According to the company, the FDA approval was based on results from the DELIVER phase 3 trial, which showed Farxiga reached a statistically significant and clinically meaningful early reduction in the primary composite endpoint of CV death or worsening HF in patients with HF with mildly reduced ejection fraction or preserved ejection fraction.
Scott D. Solomon, MD, et al published the DELIVER findings in The New England Journal of Medicine (2022;387:1089-1098).

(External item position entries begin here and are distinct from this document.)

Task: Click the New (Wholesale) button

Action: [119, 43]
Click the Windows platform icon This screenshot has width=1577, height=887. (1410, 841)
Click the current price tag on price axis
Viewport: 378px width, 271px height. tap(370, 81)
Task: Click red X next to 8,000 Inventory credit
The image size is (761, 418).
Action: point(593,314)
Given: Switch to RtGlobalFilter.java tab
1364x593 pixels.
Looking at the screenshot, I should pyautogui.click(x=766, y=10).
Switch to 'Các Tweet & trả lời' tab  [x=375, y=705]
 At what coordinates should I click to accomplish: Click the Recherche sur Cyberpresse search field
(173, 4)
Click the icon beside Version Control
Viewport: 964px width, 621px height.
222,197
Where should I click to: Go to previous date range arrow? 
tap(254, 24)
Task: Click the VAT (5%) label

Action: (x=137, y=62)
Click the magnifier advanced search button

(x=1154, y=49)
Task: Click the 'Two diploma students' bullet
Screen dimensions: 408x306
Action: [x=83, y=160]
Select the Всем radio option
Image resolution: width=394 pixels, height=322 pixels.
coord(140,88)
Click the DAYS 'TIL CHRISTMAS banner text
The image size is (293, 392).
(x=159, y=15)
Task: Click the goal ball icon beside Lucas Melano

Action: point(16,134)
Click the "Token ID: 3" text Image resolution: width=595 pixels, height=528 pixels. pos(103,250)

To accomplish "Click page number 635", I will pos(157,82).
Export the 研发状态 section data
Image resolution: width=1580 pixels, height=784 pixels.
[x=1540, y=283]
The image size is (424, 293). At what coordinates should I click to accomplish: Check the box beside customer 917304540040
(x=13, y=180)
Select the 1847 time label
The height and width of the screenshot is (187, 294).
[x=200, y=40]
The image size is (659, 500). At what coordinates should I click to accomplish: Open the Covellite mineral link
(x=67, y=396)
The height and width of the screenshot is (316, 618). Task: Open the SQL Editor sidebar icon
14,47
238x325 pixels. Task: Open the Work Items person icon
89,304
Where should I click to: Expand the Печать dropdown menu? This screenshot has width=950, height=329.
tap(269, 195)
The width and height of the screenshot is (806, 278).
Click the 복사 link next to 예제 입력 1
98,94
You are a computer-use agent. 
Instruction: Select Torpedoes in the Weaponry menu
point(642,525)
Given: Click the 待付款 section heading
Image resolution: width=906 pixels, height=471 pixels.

Additionally, results from a prespecified, pooled analysis of the DAPA-HF and DELIVER phase III trials showed that the treatment effect of Farxiga on the composite endpoint of CV death, hHF, or urgent HF was consistent across the left ventricular ejection fraction (LVEF) range and established Farxiga as the first sodium-glucose cotransporter 2 inhibitor to demonstrate a mortality benefit, stated the company. The pooled analysis findings were published by Professor Pardeep S. Jhund, MBChB, et al in Nature Medicine (2022;28:956-1964).
AstraZeneca advised that Farxiga is approved for the treatment of patients with type 2 diabetes, HFrEF, and chronic kidney disease in more than 100 countries including the United States, the European Union, China, and Japan. It has most recently received regulatory approvals in the European Union, Great Britain, Japan, and Turkey to extend the HF indication to include patients across the full LVEF range.